Dice four of the eggs according to the directions for how to dice hard boiled eggs. It's easiest do the third slice directly over the bowl.



Mix again, gently so you don't mash up the egg. You want both the white and yellow bits to stay whole.



And that's it.




Presentation

If you are taking this to a potluck, the traditional presentation is to slice a couple more eggs and place the rings on top, the way I did in potato salad with bacon and egg.




A note about personal taste


I brought some of this over to my in-laws, and my father-in-law noted how much drier it was than what he is used to. There's two parts to this. First, yes it is drier. That's how I like it. Second, the macaroni will soak up a lot of the mayonnaise overnight. I usually add more when I'm having leftovers.

Wednesday, April 16, 2008

How To Make Onion Rings From Scratch



This version has a very simple, very light tempura style batter. It's about the simplest batter possible, and I can guarantee that if you cook at all, you've already got everything you need in the cupboard.




Ingredients



1 large onion per 2 servings
1 cup flour
1 large egg
1 cup ice water
salt
pepper

Directions

While preparing the onions and batter, set your cooking fat on medium heat to warm up. I prefer beef tallow, but would use lard or olive pomace oil in a pinch. Vegetable oil -- corn, soybean, etc. -- has too low a smokepoint and turns rancid too easily. Plus it's not reusable.

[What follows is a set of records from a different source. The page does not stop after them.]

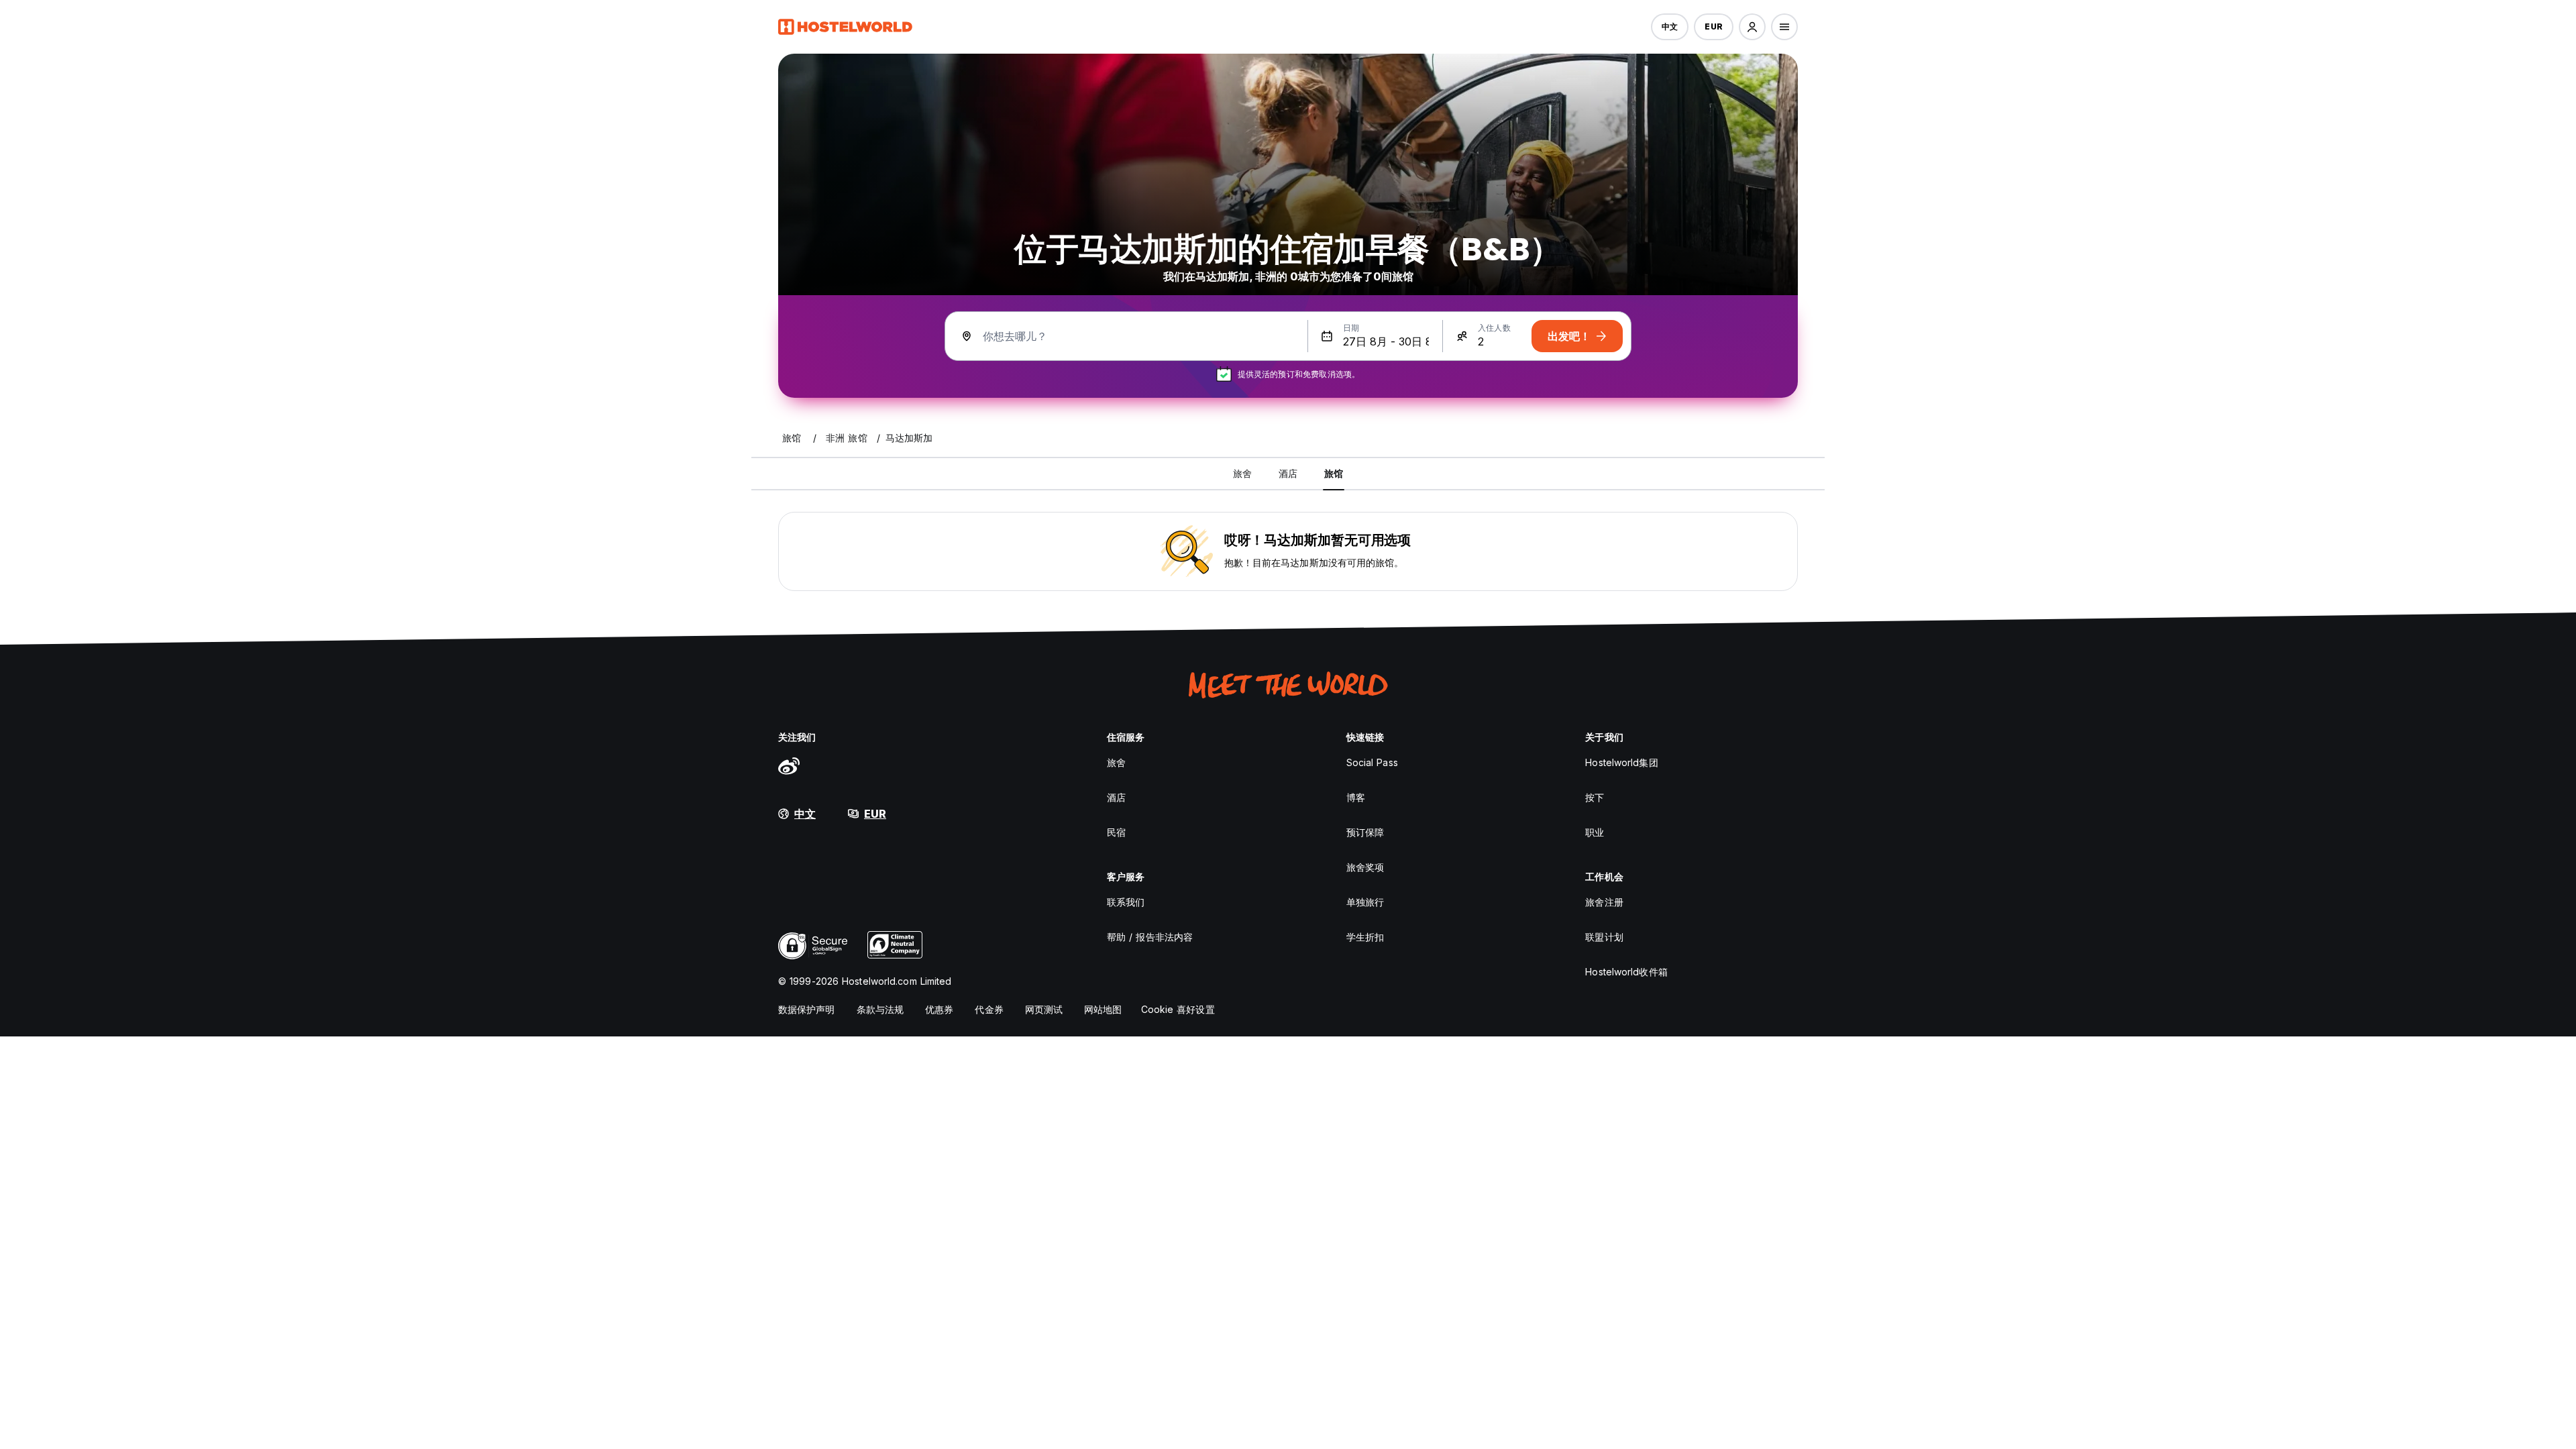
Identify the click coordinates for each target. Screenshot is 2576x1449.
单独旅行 (1365, 902)
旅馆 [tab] (1333, 473)
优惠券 (939, 1009)
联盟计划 (1604, 937)
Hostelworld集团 (1621, 762)
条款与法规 (880, 1009)
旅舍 (1116, 762)
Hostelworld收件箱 (1626, 971)
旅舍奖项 (1365, 867)
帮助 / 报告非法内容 (1150, 937)
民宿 (1116, 832)
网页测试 (1044, 1009)
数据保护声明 (806, 1009)
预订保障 (1365, 832)
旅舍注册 (1604, 902)
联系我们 (1125, 902)
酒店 (1116, 797)
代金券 (989, 1009)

While that's heating up, peel the onion (or onions) and slice into wide rings.



The best onions to use are very large diameter and wider than they are tall. This gives you more large rings than small ones.

When you get to the end with the root, stick a paring knife in at an angle toward the center ...



... and spin it around until you get the whole root out.



Pop out the center pieces of each slice that are either not round, or too small to make good onion rings.



Some onions hold on really strong between the layers. If you have one of these, you need to break the layers loose before trying to separate the rings or they'll all break. Place the ring between your palms, squeeze in enough to make it a little bit oval, and roll it back and forth a few times.



Once it's loosened up, pop the rings apart, starting from the inside.



Once it's all separated, one onion makes a surprisingly large pile of rings. I completely underestimated the size of the bowl I'd need to hold it all.



Now mix up the batter -- that's the flour, egg and water -- according to the directions in the flounder tempura posting, and salt and pepper. Set your onions and batter up next to the hot fat.



Using metal or high-temperature plastic tongs, dip the rings one at a time into the batter. Make sure each ring is covered all the way around. This batter is very thin, so let the batter drip off for a second before putting it in the fat.